A beautiful, clever, and wealthy noblewoman who lives in the country estate of Belmont, outside Venice. Portia is bound by a clause in her father's will, which obligates her to marry whoever solves the so-called riddle of the caskets, by choosing the correct chest from one of gold, one of silver, and one of lead. After despairing over a parade of suitors whom she finds distasteful, Portia does get to marry her true love, Bassanio, who happily makes the correct choice. She also saves Antonio's life, during his trial with Shylock, dressed up as a lawyer named Balthazar. For centuries, Portia was admired as an ideal of feminine virtue. However, many modern critics have pointed out that Portia, though seemingly a genius and a perfect wife, regularly displays a vicious prejudice toward non-Christians and foreigners.
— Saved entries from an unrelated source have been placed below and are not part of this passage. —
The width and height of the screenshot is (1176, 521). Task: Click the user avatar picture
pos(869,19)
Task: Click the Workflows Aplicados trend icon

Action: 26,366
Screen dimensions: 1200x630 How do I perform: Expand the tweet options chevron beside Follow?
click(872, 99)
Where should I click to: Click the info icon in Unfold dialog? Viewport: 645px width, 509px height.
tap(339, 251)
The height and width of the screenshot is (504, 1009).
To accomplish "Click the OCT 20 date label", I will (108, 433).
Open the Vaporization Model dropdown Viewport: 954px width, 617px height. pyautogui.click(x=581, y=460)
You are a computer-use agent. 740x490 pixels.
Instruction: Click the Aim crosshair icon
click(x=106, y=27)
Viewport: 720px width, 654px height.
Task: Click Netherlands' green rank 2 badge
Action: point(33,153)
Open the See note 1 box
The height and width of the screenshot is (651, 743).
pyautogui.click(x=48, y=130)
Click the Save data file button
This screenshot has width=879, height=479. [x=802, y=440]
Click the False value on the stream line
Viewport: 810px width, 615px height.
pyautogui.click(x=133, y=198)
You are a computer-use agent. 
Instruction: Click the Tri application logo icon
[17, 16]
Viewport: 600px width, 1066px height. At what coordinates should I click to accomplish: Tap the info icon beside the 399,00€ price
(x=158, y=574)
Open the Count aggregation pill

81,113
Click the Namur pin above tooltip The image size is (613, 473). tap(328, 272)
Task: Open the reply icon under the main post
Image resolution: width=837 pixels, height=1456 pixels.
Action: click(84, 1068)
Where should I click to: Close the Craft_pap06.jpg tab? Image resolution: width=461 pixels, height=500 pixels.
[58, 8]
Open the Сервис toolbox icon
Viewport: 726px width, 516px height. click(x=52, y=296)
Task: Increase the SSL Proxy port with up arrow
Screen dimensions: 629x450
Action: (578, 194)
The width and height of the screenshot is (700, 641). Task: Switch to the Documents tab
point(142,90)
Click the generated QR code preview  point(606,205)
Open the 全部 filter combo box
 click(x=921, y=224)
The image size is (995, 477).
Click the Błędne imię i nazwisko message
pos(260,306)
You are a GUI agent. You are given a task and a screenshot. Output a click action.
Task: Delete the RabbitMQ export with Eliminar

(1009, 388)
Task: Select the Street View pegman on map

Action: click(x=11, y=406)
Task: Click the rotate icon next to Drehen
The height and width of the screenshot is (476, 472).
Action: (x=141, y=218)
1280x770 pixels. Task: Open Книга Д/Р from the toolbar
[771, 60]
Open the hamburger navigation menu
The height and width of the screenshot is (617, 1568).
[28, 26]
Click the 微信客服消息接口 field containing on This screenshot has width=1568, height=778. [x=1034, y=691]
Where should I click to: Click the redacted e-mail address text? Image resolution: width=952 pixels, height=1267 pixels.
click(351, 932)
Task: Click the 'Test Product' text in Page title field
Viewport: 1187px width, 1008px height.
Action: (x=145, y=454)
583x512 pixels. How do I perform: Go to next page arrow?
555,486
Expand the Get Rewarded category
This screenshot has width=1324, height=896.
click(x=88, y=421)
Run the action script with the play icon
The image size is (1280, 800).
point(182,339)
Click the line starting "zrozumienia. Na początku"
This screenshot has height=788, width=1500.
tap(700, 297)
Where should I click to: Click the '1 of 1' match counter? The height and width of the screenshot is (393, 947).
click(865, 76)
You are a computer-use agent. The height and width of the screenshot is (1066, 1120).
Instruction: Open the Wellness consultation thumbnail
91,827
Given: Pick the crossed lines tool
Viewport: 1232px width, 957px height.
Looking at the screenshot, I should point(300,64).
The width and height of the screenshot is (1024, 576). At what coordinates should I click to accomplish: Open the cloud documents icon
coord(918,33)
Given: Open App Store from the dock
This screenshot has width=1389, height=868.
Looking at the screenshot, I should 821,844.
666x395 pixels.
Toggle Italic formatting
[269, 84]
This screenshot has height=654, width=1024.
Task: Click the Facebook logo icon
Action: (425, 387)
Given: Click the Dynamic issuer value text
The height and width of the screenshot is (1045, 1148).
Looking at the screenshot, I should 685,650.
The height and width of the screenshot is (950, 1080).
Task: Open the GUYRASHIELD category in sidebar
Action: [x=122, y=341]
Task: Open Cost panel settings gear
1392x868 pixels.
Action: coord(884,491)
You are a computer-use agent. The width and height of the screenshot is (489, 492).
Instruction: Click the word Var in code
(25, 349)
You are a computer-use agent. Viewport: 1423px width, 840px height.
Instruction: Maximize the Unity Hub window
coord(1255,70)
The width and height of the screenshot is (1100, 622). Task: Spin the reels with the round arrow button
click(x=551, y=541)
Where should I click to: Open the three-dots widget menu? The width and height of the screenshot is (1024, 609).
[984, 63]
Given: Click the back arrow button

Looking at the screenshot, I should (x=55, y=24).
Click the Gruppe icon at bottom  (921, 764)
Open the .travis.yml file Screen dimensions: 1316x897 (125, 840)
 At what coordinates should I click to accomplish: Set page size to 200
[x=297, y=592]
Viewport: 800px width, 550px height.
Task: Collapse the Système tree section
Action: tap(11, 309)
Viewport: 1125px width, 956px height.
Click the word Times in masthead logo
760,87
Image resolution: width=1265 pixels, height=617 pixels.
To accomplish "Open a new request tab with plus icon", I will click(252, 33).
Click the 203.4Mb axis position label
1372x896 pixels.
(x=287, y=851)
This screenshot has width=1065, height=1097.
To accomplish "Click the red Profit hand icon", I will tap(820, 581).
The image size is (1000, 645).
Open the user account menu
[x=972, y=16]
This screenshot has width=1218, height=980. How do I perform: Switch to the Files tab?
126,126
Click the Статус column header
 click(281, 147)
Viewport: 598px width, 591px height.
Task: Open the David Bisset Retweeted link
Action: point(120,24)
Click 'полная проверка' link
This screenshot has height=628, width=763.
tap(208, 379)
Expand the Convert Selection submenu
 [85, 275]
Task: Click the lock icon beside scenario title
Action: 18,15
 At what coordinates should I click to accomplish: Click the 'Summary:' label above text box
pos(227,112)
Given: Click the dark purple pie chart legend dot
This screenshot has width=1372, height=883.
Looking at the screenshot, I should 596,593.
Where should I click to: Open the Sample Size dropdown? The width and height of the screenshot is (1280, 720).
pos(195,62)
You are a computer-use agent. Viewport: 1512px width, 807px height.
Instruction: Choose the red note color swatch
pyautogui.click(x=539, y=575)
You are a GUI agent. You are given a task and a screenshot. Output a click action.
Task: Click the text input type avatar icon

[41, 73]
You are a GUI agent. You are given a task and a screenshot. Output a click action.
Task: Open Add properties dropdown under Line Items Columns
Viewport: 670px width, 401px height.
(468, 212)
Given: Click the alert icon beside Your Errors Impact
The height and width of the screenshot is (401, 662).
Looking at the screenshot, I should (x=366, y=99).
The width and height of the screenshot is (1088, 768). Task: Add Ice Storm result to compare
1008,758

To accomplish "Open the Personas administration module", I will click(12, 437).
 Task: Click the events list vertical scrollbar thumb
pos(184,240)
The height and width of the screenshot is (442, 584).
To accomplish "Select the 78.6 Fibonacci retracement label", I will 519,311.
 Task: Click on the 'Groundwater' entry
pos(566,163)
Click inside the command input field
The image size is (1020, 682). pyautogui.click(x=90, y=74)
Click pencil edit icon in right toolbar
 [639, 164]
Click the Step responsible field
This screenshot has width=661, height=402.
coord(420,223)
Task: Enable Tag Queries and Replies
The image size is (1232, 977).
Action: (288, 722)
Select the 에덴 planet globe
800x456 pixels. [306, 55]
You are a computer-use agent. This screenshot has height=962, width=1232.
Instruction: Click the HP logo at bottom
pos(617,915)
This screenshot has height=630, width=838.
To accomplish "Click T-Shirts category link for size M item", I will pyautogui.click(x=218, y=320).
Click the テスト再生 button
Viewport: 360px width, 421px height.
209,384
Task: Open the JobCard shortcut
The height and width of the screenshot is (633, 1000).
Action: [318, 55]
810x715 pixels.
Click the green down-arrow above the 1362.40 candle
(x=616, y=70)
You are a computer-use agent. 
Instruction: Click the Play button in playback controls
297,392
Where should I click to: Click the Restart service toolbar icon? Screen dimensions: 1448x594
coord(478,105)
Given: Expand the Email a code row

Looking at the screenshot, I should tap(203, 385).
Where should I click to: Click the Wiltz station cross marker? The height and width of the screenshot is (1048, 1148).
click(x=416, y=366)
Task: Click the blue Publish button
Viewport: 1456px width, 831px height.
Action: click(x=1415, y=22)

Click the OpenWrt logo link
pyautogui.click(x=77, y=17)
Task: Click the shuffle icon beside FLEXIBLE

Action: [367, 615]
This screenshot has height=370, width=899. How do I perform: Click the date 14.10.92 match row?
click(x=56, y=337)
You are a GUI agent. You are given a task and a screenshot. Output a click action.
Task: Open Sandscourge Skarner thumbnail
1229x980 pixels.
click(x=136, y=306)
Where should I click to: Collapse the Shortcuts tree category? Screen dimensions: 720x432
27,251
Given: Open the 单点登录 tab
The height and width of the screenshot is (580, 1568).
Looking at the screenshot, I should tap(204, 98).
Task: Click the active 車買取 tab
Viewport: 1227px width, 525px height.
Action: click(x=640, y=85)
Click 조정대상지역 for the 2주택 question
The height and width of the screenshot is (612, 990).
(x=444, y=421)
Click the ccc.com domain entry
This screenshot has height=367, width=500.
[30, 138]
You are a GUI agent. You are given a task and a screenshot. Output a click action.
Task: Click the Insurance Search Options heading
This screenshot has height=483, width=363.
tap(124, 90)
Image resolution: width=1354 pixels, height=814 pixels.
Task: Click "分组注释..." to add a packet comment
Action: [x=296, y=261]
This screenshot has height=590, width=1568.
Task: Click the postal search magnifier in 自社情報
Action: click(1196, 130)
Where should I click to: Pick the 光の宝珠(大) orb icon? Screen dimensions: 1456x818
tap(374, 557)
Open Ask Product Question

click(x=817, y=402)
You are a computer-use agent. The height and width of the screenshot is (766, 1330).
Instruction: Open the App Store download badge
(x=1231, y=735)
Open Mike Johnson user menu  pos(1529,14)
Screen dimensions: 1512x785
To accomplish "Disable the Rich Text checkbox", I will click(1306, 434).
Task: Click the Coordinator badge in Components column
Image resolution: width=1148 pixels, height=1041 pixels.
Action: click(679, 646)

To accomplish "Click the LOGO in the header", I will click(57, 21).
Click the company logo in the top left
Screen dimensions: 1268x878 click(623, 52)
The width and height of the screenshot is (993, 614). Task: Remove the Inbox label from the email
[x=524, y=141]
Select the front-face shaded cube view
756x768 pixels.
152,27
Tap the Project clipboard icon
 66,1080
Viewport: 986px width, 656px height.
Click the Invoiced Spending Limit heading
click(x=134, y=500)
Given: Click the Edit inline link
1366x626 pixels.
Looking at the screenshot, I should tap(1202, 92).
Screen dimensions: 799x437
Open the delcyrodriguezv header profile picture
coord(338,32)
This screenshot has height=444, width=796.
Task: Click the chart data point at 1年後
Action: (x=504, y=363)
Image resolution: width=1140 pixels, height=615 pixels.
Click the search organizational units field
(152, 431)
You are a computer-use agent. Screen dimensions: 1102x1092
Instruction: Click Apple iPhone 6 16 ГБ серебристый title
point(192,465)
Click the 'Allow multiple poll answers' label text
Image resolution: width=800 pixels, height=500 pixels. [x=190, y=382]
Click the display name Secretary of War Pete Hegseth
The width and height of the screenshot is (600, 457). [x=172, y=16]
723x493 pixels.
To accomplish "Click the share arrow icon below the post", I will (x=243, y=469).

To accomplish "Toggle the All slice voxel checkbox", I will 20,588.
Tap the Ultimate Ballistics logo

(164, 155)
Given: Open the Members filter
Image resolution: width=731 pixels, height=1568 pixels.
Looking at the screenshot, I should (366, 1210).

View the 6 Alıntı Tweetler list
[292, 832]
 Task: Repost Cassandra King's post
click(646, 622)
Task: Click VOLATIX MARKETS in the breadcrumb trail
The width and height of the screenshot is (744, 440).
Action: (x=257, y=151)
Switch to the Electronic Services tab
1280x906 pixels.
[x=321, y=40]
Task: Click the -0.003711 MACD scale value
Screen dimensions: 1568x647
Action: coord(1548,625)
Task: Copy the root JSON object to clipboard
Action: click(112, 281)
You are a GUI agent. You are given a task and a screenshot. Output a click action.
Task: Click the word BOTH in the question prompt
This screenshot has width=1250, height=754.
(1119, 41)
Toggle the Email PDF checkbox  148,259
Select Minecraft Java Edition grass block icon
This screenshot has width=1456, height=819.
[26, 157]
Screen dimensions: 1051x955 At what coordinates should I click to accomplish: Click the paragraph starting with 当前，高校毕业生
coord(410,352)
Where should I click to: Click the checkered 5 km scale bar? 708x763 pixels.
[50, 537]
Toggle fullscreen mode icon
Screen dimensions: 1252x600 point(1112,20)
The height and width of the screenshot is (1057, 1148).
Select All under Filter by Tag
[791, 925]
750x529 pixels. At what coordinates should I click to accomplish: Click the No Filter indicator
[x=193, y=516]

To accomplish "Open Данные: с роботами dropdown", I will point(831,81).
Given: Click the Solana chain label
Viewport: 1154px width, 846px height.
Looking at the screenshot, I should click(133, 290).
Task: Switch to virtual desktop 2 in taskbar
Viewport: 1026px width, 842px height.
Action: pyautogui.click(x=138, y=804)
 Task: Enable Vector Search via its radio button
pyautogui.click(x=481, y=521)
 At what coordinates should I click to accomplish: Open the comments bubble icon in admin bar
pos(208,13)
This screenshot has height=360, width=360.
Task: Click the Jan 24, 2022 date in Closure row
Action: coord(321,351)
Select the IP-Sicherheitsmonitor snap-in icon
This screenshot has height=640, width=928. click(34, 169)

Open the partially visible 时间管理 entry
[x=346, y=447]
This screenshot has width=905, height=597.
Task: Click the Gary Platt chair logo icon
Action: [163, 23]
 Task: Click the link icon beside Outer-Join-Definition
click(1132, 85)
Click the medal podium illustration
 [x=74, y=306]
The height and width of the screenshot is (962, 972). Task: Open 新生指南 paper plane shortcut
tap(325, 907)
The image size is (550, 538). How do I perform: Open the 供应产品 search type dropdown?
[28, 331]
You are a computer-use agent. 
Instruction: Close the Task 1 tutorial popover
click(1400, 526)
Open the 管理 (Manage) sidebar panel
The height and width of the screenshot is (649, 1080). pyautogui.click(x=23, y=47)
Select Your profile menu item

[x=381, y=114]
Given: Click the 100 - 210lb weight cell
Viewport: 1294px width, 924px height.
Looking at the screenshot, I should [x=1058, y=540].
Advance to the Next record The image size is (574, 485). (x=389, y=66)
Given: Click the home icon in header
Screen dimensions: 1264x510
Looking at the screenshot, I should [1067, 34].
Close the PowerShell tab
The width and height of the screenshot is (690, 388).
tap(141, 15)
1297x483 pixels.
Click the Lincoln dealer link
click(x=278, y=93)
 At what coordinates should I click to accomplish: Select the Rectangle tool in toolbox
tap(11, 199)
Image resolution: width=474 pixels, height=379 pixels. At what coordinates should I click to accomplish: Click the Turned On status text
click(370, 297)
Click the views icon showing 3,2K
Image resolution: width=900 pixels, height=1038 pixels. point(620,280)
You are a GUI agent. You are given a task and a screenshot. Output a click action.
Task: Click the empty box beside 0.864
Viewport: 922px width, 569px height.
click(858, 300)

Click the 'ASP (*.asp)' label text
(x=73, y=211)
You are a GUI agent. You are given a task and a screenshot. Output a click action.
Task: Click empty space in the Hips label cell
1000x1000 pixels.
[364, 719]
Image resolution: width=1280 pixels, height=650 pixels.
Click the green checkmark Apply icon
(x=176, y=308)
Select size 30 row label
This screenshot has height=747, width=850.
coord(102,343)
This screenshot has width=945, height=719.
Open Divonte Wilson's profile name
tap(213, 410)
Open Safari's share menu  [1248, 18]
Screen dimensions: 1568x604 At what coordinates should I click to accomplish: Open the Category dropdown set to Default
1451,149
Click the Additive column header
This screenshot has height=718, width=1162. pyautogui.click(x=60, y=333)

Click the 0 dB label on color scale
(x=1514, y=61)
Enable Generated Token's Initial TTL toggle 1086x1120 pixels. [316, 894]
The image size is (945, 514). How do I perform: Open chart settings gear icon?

Portia Quotes in The Merchant of Venice

The The Merchant of Venice quotes below are all either spoken by Portia or refer to Portia. For each quote, you can also see the other characters and themes related to it (each theme is indicated by its own dot and icon, like this one:
Prejudice and Intolerance Theme Icon
). Note: all page and citation info for the quotes below refers to the Simon & Schuster edition of The Merchant of Venice published in 2009.
Act 1, scene 2 Quotes
When he is best, he is a little worse than a man; and when he is worst, he is little better than a beast.
Related Characters: Portia (speaker)
Page Number: 1.2.88-89
Explanation and Analysis:

As Portia and her handmaiden Nerissa discuss many of the suitors which are striving to marry her, Portia does not attempt to fabricate her opinions with any false positivity or pretense. She even compares the Duke of Saxony's nephew (one of her suitors) to an animal, introducing this play's focus on human and animal categories, and the arbitrary way we can decide who and who isn't a "man" or a "beast." Portia's suitors represent many of the world's ethnicities, races, and nations; in her opinions towards these men, we first see the stereotyping and classification that will pervade the play's action.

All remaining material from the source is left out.